Apache Spark tutorial

Apache Spark is an open-source distributed computing framework with its own processing engine to perform transformations and analyses over big data both in batch and streaming processing. It offers APIs for Scala, Python, Java, R, and SQL.

Spark is designed to split a job into tasks running on several servers at the same time, turning a long task on a large dataset into smaller tasks on portions of data.

This tutorial provides pieces of information to use spark-submit, spark-shell, and pyspark to develop and execute Spark code on TDP.

Requirements

This tutorial assumes you are running a cluster based on TDP getting started, an easy-to-launch TDP environment for testing purposes. This deployment provides you with:

  • tdp_user, a user with the ability to kinit for authentication.
  • An edge node accessible by SSH
  • HDFS directories:
    • /user/tdp_user

Note: When using another TDP deployment than tdp-getting-started, some commands require some customization with your environment.

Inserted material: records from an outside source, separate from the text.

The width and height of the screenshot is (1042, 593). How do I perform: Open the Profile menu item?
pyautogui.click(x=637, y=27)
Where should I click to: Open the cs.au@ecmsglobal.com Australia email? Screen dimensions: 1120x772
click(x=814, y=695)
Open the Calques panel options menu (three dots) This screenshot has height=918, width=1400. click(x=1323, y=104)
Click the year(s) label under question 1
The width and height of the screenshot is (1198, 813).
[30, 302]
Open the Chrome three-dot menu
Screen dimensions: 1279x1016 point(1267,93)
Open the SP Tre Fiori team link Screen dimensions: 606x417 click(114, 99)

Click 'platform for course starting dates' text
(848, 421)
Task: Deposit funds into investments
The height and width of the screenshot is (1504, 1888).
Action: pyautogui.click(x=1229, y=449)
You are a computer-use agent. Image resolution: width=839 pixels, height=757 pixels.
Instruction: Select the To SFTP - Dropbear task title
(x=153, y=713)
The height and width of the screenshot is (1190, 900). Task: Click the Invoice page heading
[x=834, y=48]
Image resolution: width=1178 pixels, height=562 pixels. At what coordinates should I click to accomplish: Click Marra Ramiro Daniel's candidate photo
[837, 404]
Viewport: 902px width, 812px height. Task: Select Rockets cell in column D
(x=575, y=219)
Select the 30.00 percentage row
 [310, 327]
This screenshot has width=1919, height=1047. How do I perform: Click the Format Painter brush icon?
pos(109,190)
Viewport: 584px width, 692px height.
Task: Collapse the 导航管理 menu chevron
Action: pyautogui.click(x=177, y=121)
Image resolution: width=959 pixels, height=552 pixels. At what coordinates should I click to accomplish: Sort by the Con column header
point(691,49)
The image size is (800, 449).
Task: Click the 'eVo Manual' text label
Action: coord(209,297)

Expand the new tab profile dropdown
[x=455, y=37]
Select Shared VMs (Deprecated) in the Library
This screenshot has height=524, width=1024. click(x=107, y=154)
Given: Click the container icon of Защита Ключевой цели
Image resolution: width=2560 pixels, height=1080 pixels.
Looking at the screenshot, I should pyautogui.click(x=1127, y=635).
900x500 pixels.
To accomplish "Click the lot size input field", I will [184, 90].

Before beginning the tutorial, connect to the cluster and authenticate yourself with kinit using the following commands:

# Connect to edge-01.tdp 
vagrant ssh edge-01
# Switch user to tdp_user
sudo su tdp_user
# Authenticate the user with his Kerberos principal and password
kinit -kt ~/tdp_user.keytab tdp_user@REALM.TDP

Running a Spark application on TDP

Spark commands are executed using a Spark client located on an edge node of a cluster. An edge node is a space, a VM in the case of the getting-started cluster, used to interact with the rest of the cluster. Among other things, one of its uses is to provide a shell environment provisioned with all the binaries and configurations required to communicate with the services. You securely connect to it with SSH.

The spark-submit command launches a distributed application on a cluster via a resource manager, YARN in the case of TDP. Spark can also be run on Kubernetes and even in standalone mode. The spark-submit command takes a range of parameters that define where, how, and with what resources the application needs to be executed.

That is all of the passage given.